**WHAT YOU WILL DO**. Scan the entries for the word "mode". Every line that has it should be copied.

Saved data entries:

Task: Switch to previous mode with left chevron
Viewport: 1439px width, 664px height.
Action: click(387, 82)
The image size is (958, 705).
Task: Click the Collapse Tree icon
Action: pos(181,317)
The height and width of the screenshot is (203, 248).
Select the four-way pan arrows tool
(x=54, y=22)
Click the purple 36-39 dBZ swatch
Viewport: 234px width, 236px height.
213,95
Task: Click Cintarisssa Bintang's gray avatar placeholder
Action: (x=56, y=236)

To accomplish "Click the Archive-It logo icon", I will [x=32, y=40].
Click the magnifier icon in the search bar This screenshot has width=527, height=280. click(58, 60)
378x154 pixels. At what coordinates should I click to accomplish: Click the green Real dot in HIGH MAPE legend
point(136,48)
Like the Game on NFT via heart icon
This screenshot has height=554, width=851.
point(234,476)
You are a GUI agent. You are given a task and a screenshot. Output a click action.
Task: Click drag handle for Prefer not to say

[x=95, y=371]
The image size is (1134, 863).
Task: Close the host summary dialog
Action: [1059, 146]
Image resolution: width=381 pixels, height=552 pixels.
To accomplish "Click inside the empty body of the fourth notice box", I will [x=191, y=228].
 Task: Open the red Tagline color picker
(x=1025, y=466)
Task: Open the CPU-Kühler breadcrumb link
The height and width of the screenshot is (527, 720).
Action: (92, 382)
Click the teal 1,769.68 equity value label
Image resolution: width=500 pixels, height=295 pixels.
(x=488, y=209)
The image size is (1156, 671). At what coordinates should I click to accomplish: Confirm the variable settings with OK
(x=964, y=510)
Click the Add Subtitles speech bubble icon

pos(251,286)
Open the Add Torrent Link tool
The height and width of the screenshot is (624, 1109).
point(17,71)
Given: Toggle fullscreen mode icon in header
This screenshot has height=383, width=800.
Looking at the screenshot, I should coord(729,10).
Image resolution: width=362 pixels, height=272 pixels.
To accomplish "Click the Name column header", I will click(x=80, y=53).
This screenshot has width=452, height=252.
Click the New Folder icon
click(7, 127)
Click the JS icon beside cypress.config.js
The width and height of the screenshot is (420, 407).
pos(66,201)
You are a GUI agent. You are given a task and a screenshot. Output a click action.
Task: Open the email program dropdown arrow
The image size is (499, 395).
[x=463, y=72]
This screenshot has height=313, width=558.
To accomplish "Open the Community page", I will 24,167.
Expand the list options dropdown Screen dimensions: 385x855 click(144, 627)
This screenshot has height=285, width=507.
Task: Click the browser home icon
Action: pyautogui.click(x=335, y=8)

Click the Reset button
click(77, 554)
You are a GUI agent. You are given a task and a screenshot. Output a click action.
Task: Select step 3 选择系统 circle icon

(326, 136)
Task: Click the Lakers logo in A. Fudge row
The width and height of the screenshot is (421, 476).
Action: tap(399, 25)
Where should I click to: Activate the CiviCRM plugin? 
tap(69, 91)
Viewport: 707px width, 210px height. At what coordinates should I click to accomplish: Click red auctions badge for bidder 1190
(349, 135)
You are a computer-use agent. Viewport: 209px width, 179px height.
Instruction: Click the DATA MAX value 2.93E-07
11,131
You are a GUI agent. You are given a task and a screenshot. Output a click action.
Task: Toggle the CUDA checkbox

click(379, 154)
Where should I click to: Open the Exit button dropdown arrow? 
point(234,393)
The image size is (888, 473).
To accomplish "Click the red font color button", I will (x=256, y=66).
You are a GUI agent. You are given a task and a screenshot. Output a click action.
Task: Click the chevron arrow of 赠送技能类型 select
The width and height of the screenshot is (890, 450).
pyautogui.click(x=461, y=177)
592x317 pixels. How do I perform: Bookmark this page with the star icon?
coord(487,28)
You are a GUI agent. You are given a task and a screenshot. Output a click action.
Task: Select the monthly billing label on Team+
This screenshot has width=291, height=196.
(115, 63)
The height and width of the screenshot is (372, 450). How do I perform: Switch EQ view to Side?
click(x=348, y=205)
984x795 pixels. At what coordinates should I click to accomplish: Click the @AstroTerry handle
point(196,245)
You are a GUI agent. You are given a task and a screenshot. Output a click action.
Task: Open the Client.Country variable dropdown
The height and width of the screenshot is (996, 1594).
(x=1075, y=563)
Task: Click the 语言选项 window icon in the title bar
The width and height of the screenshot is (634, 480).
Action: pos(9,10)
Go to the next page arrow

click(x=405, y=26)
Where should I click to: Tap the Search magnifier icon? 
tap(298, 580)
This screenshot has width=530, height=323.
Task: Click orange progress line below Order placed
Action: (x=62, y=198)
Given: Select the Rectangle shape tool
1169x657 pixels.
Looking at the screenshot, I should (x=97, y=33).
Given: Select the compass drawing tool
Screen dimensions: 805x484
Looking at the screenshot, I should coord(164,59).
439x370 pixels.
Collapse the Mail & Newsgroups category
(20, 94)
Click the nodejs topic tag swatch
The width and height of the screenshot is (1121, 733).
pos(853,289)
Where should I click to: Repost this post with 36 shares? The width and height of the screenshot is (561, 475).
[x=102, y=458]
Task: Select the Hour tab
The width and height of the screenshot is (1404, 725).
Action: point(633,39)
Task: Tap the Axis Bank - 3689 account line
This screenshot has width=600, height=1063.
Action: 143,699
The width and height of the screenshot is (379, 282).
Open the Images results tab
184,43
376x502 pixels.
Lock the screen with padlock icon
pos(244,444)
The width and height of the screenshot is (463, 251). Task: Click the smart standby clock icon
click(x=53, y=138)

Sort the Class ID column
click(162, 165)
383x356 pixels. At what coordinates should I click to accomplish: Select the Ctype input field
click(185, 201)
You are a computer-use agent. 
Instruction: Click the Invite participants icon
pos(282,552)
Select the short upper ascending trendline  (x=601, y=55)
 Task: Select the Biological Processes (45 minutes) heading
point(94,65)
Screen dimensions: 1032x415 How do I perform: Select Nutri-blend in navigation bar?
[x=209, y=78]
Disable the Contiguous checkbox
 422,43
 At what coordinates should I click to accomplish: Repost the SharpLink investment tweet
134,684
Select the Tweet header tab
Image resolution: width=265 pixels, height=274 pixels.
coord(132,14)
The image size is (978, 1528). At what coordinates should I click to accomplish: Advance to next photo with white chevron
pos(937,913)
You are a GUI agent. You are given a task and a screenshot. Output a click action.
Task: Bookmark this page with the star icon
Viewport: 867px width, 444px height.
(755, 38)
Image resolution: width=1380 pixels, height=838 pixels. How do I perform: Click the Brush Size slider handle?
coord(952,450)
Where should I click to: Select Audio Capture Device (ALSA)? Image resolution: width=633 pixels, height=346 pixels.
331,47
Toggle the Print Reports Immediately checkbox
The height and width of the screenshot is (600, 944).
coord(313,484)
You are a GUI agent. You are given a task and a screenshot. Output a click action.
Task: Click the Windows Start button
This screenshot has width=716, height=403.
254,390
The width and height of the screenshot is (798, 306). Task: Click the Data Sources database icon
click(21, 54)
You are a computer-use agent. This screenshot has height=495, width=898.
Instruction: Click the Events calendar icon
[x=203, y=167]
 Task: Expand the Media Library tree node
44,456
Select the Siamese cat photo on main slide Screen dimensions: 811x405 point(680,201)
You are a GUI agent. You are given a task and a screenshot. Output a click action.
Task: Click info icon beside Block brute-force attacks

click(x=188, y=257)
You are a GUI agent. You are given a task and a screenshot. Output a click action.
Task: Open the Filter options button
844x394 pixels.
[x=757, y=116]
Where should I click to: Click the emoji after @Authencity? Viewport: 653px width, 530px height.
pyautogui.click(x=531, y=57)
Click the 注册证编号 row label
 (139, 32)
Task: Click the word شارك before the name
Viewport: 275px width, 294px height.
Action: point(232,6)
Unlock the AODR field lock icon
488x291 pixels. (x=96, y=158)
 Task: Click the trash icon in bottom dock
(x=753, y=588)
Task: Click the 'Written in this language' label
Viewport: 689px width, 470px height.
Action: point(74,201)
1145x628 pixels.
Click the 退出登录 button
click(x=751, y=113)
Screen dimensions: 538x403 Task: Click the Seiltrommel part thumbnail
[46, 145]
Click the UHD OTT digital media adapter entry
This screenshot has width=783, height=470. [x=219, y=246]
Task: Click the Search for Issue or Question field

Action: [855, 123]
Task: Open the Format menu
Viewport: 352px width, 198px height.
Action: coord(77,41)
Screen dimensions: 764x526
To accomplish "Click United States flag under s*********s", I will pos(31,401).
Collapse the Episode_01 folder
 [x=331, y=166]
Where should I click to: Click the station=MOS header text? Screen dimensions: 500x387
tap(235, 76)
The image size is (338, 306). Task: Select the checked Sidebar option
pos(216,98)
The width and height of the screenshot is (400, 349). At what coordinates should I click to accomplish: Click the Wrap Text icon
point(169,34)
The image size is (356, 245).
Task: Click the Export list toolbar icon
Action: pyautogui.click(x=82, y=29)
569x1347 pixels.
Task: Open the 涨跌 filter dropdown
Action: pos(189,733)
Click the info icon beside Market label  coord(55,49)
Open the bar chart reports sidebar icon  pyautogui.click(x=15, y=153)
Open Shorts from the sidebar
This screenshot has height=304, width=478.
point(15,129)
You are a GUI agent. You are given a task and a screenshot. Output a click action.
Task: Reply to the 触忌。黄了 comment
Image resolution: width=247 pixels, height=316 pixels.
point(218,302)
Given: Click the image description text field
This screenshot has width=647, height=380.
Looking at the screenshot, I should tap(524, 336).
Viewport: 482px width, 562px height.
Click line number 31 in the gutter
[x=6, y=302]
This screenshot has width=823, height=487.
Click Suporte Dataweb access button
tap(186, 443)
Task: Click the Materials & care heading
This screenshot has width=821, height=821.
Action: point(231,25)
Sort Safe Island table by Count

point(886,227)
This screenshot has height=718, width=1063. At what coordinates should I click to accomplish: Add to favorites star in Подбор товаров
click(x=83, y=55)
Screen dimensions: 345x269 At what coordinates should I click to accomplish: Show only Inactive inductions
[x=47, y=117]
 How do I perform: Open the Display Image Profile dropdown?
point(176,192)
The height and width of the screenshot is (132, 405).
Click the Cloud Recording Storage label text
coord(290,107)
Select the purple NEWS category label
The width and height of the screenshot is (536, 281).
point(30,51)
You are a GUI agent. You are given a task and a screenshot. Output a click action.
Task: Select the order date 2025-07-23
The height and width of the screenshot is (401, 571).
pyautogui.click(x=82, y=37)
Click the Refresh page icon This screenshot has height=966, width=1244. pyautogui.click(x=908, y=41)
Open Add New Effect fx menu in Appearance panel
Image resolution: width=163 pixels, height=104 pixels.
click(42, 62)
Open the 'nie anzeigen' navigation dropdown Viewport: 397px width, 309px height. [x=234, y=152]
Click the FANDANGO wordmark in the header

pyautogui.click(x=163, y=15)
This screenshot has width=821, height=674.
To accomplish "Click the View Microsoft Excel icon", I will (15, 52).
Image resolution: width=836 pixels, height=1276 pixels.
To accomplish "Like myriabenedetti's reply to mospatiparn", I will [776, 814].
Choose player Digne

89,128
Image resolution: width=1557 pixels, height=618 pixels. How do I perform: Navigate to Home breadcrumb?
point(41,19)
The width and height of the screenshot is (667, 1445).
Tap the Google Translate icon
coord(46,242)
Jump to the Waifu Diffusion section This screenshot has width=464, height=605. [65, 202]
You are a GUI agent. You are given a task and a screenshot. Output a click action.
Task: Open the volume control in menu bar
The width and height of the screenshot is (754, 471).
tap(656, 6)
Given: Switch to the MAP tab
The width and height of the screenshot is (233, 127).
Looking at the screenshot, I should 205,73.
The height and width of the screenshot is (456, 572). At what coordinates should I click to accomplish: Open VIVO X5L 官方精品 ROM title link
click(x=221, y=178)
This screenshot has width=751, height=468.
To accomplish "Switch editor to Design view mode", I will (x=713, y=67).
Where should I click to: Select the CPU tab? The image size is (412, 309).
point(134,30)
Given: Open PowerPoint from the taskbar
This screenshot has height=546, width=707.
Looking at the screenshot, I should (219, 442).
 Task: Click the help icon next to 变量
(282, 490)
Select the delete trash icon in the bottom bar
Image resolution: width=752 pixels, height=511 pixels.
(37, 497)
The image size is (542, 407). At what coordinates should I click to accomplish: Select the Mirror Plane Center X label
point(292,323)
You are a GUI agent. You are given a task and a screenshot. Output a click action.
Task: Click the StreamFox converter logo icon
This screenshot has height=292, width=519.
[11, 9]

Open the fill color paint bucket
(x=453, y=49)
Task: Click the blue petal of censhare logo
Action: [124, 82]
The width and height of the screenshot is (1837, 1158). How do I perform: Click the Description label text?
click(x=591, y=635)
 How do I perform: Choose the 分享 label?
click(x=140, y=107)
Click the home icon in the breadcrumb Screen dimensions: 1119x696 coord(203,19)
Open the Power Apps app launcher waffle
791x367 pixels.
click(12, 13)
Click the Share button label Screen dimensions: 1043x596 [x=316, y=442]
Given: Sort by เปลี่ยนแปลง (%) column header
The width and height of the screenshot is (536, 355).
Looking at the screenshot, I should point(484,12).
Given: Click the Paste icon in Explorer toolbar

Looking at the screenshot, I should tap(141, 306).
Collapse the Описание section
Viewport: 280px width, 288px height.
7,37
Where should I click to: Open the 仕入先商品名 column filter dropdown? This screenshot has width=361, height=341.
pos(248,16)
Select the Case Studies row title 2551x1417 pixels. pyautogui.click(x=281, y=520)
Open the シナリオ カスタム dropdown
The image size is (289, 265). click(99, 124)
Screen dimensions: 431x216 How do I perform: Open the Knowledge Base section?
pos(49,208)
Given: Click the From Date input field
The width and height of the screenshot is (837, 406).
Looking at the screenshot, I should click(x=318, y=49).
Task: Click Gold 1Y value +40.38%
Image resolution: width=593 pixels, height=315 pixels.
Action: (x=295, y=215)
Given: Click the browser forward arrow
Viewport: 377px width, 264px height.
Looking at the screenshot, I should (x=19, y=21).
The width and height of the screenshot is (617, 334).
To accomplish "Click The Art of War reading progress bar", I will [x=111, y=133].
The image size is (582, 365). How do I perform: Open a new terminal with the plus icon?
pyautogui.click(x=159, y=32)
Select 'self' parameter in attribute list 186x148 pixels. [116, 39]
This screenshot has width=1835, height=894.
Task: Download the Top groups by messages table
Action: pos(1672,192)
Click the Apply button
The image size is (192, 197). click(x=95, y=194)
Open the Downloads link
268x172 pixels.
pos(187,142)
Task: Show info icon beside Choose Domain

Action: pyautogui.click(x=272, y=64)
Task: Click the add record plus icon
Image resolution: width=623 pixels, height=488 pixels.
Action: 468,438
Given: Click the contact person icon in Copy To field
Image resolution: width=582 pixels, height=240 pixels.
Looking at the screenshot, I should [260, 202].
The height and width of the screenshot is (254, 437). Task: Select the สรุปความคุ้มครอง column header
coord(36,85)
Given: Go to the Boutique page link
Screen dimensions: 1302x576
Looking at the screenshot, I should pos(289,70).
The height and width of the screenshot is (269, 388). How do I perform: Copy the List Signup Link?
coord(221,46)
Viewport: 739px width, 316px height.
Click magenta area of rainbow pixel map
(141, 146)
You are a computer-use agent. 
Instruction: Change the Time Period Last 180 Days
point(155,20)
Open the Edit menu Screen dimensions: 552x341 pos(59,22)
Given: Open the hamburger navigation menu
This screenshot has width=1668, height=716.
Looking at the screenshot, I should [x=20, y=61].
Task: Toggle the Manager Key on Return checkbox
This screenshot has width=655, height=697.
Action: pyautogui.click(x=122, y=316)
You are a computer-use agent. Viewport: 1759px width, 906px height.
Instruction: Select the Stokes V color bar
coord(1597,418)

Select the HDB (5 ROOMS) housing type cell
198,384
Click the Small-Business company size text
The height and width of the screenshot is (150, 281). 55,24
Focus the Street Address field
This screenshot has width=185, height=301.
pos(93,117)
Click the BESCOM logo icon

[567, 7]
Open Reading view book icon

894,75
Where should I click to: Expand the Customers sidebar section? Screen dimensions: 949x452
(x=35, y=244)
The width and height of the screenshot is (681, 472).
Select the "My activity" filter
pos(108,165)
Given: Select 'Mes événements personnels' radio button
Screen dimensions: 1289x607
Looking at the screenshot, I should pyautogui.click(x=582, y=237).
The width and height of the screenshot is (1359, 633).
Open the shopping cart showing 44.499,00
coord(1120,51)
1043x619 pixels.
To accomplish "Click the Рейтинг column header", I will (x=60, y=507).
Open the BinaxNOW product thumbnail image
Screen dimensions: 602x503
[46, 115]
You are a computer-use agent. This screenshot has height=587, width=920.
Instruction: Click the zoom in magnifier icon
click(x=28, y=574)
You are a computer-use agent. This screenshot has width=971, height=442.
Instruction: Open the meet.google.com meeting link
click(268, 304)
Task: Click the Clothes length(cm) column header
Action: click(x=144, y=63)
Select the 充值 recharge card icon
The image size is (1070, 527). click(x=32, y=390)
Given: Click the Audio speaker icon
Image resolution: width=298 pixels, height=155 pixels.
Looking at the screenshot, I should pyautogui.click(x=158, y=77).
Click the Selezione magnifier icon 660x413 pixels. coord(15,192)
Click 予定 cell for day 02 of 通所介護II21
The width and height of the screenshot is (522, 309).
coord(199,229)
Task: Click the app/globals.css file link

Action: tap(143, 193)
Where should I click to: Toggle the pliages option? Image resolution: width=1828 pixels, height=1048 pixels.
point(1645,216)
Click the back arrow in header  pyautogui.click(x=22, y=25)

**WRITTEN ANSWER**.
Task: Switch to previous mode with left chevron
Given: Toggle fullscreen mode icon in header
To accomplish "Switch editor to Design view mode", I will (x=713, y=67).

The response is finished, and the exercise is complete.